Zum Schuljahr 2007/08 will der Schulsenator deshalb einen Etat einrichten, aus dem die Schulen Vertretungslehrer bezahlen können. Diese Vertretungsreserve beläuft sich auf 3 Prozent des Unterrichtsbedarfs einer Schule. Die Schulen können sich entweder selbst um einen Stab von Vertretungslehrern kümmern oder auf eine zentrale Datenbank zurückgreifen. Auf diese Weise soll künftig binnen einer Woche auf einen längeren Lehrerausfall reagiert werden können.
Darüber hinaus will Zöllner drei Projektgruppen ins Leben rufen. Die sollen sich um Bürokratieabbau, die Verbesserung der Lehrkräfteplanung und um die Qualität der Arbeit der Schulaufsicht kümmern.
„Wenn man ein System reformieren will, muss man bereit sein, jeden Teilbereich zu hinterfragen“, sagt Zöllner gestern. „Dass es Vorschriften gibt, die unsinnig sind, dass Lehrer zum Teil Dinge machen müssen, die unnötig und belastend sind, halte ich durchaus für möglich.“
Zöllner strebt eine dezentralere Schulverwaltung an als bisher. „In den Schulen ist eine individuelle Förderung der Schüler das Ziel. Ebenso flexibel muss die Zusammenarbeit der Schulen mit den Behörden gestaltet werden“, sagte er.

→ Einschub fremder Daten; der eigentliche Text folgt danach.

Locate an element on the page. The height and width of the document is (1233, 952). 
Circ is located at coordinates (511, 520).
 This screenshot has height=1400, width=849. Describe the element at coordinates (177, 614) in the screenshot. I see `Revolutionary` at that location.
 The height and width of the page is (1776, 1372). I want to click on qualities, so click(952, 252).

Die Opposition unterstützt die Forderungen des Senators. Von seinen Daten über den Unterrichtsausfall hält sie allerdings nichts. Özcan Mutlu, bildungspolitischer Sprecher der Grünen, weist darauf hin, dass nicht nur die komplett ausgefallenen, sondern auch die Vertretungsstunden ein Problem seien: „Wer die Realität an den Schulen kennt, weiß, dass auch die Vertretungsstunden nicht als adäquater Ersatz gelten können. Denn sie werden meist fachfremd durchgeführt und sollen die Schüler nur beschäftigen.“
Die Zahl der Stunden, die vertreten werden mussten, ist laut Zöllners Statistik im Vergleich zum Vorjahr um 0,4 Prozentpunkte gestiegen. Die Lage habe sich also nicht entspannt, sondern verschärft, so Mutlu. „Das ist eine Katastrophe.“
Mieke Senftleben, bildungspolitische Sprecherin der FDP, hält die Zahlen für eine „Lachnummer“: „Ich weiß nicht, wie die ihre Statistik fälschen. Aber mit der Wirklichkeit hat das alles nichts zu tun“, sagte sie der taz. Gleichwohl hält sie die Maßnahmen des Senators für richtig. „Ich würde mich freuen, wenn endlich die Reformen zustande kämen, für die ich jetzt seit gut vier Jahren werbe.“ Bisher seien sie an den Gewerkschaften gescheitert. „Ich bin noch nicht sehr zuversichtlich, dass es diesmal klappt“, sagte sie.